(Stored data)
━━━━━━━━

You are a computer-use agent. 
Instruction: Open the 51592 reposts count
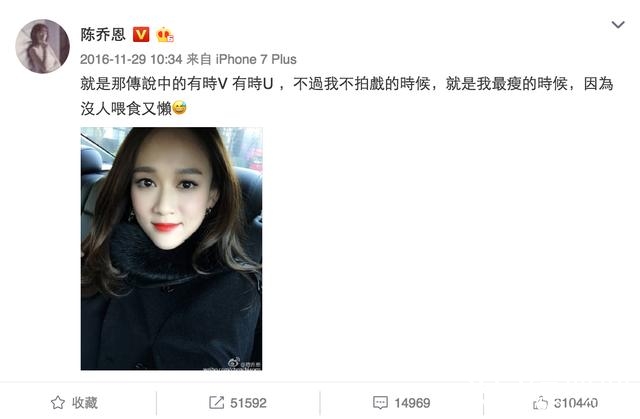tap(248, 403)
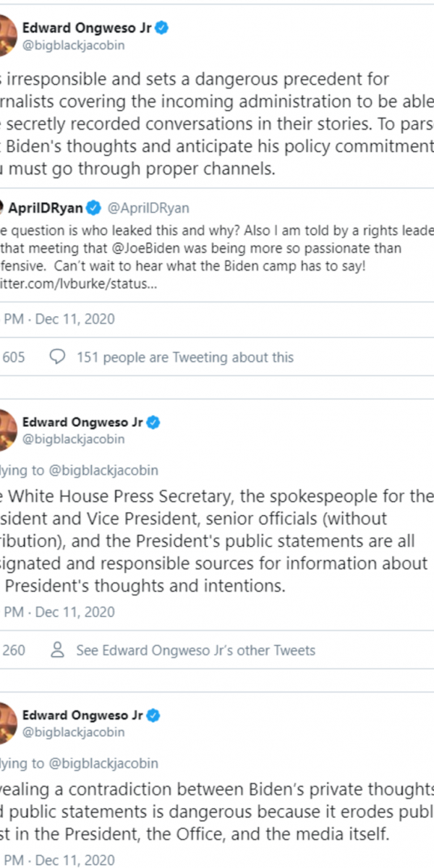Open the profile avatar on the first tweet

coord(7,36)
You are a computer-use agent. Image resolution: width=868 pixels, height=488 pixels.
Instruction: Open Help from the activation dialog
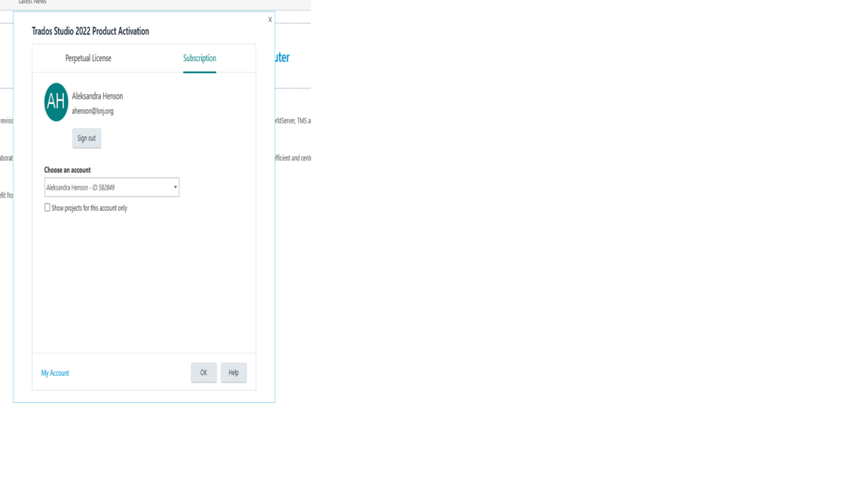click(234, 372)
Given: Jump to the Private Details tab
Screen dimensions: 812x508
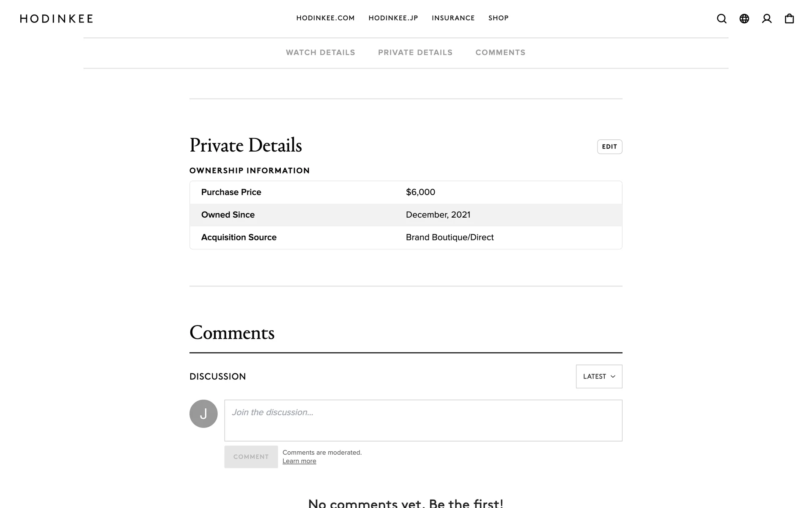Looking at the screenshot, I should click(x=415, y=52).
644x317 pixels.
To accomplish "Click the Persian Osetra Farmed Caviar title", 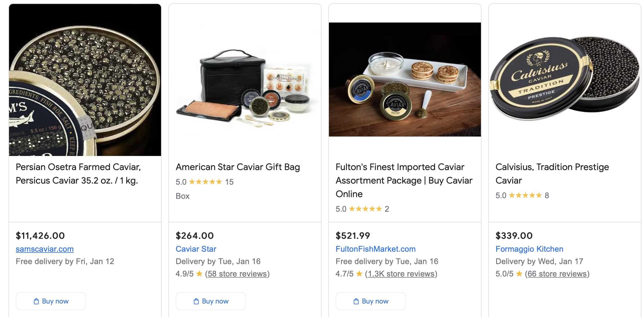I will tap(78, 174).
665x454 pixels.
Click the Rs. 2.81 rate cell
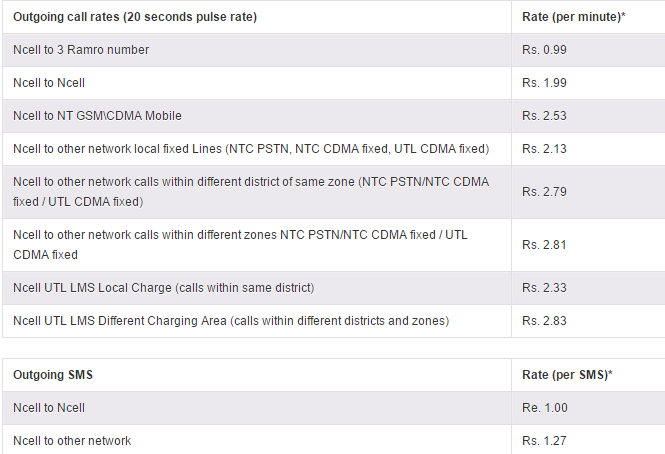544,244

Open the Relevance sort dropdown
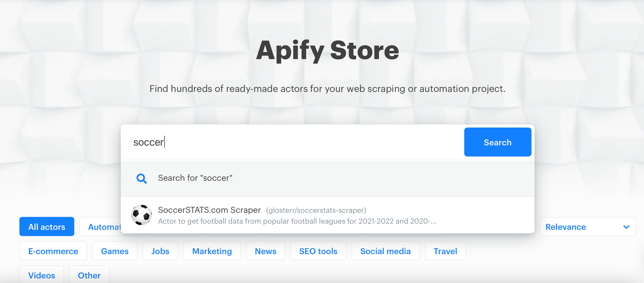click(588, 227)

━━━━━━━━

§ INSTRUCTIONS FOR THE TASK
When a line in the entries above holds the word "computer", add it to the count, then state only the count.

§ ANSWER FOR THIS EXERCISE
2